The proposal "unfairly ties teacher pay to an evaluation system that has not been proven valid or reliable, and to a data system that does not have a defined process for correcting inaccuracies," Summerford said.

When unveiling his package of bills for this year's annual legislative session, Haslam said Tuesday he wants state lawmakers to "eliminate outdated requirements of state and local salary schedules based strictly on seniority and training and give districts flexibility to set parameters themselves based on what they want to reward."

Current pay schedules are based on years of service and degrees.

Haslam's education commissioner, Kevin Huffman, said he thinks some districts "will look at performance and say we want to pay certain teachers more because they're performing at a higher level."

Other districts "will use it in different ways," Huffman said. "They'll use it for hard-to-staff subject areas. Other districts will say we really like the system we have right now and we're going to maintain the current system."

Huffman said most states don't mandate teacher pay schedules.
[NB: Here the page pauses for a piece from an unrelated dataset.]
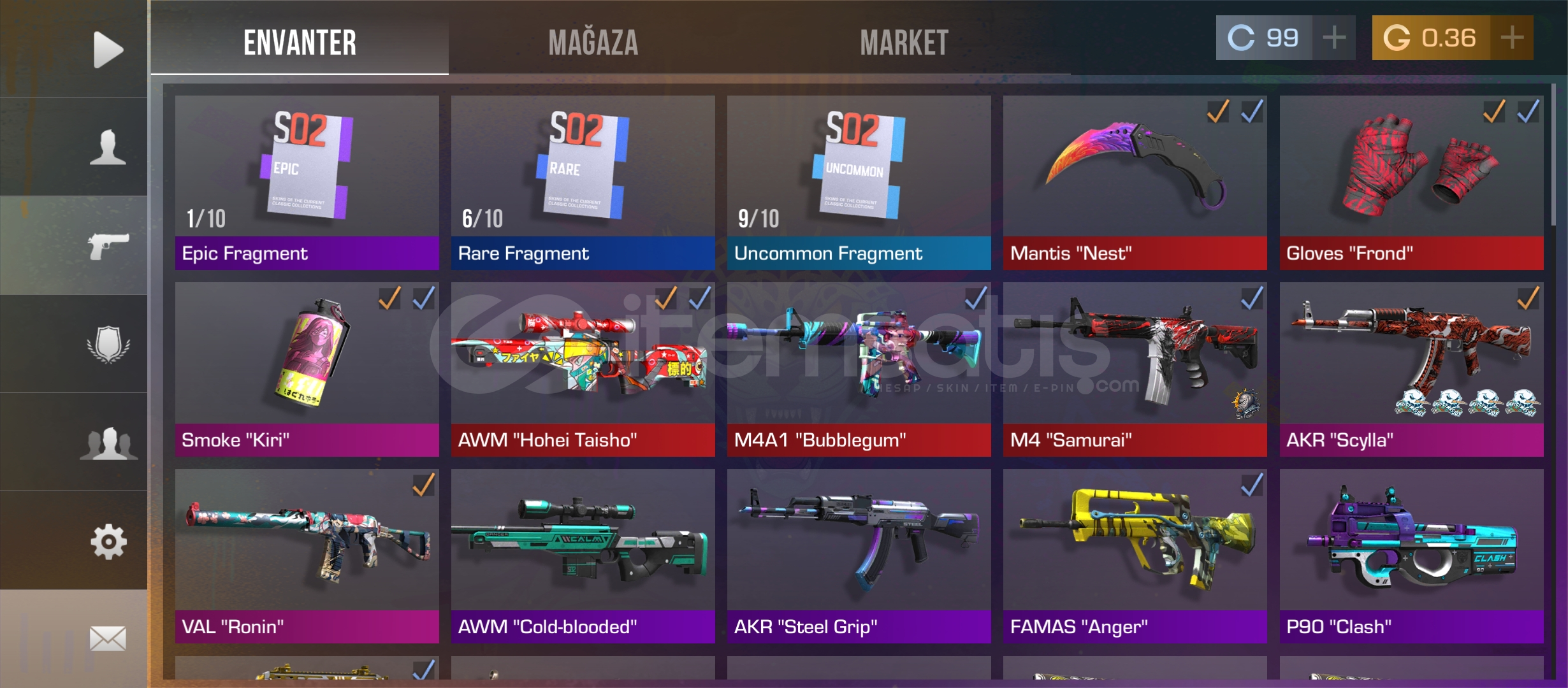Select the pistol weapons sidebar icon

[108, 246]
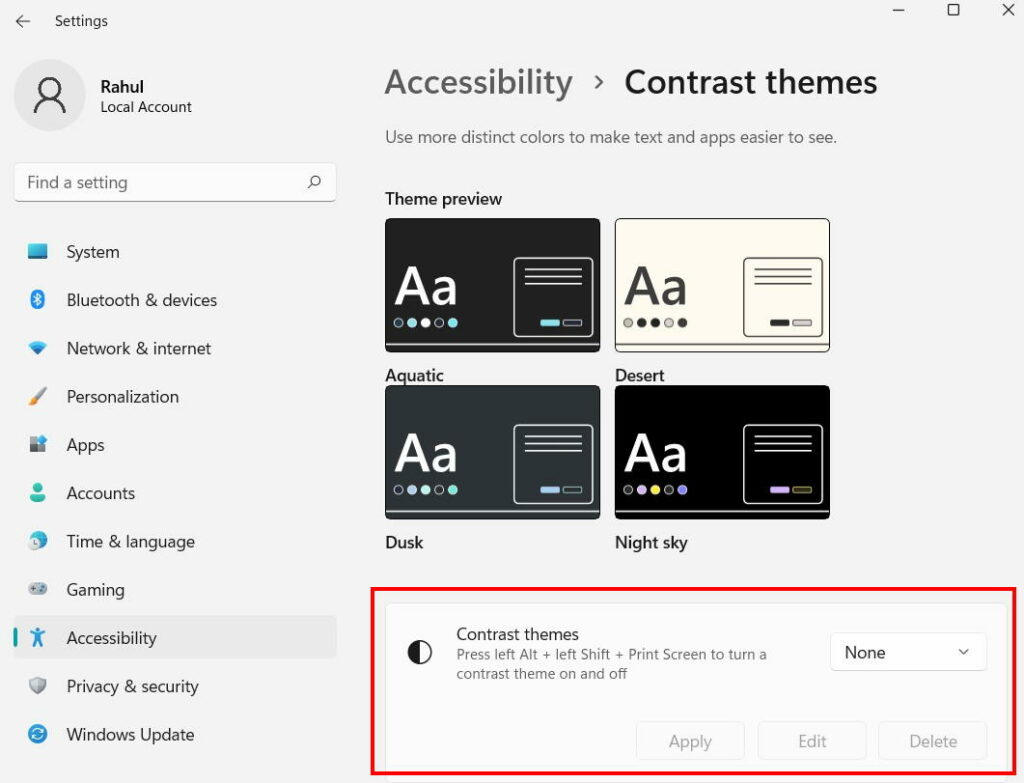Click Delete to remove the theme
The image size is (1024, 783).
pos(932,741)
Summerford also is taking sharp issue with another Haslam initiative that eliminates average class requirements for schools. It keeps maximum class size mandates.

Calling it a "radical proposal," Summerford said it "will result in every student having less attention from his or her teacher. This proposal is a threat to student learning, because smaller class sizes enhance safety, discipline and order in the classroom."

She predicted it "will result in lower graduation rates and higher juvenile incarceration rates. Students with special needs will have less of the assistance they need."

Haslam said it is "giving the local school systems the option. The class size is to help those schools that maybe are harder schools to teach in, No. 1. ... Again, the maximum class size will not change."

Last year, Haslam dramatically changed teacher tenure laws, tying the process of obtaining and maintaining tenure to student achievement. Republican lawmakers abolished collective bargaining.

The proposal is among 55 bills Haslam announced as part of his package.